### What the exercise asks
Please give all of the data again, character for character, and drop the pictures.

### Supplied entries
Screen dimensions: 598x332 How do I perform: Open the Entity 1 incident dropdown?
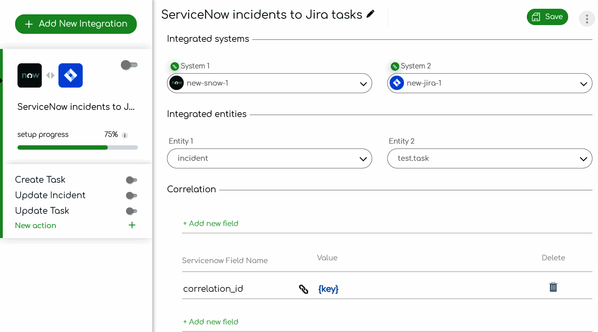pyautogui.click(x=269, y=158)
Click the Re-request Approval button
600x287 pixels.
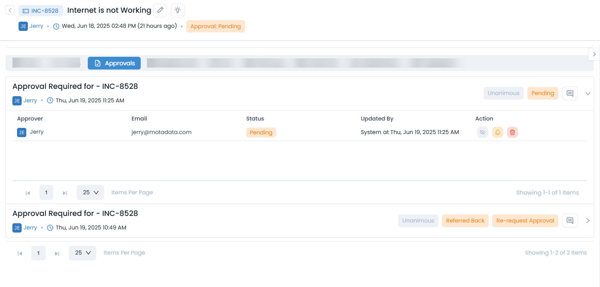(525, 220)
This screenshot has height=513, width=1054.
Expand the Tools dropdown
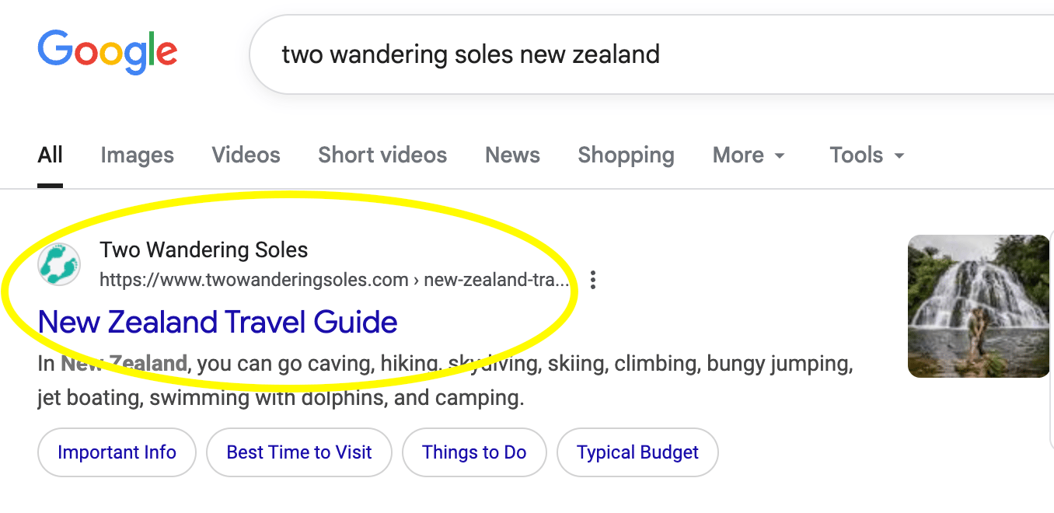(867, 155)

### Task result
Screen dimensions: 598x332 How do I perform: Open the Entity 1 incident dropdown?
pyautogui.click(x=269, y=158)
Click the Re-request Approval button
600x287 pixels.
(525, 220)
This screenshot has height=513, width=1054.
Expand the Tools dropdown
(867, 155)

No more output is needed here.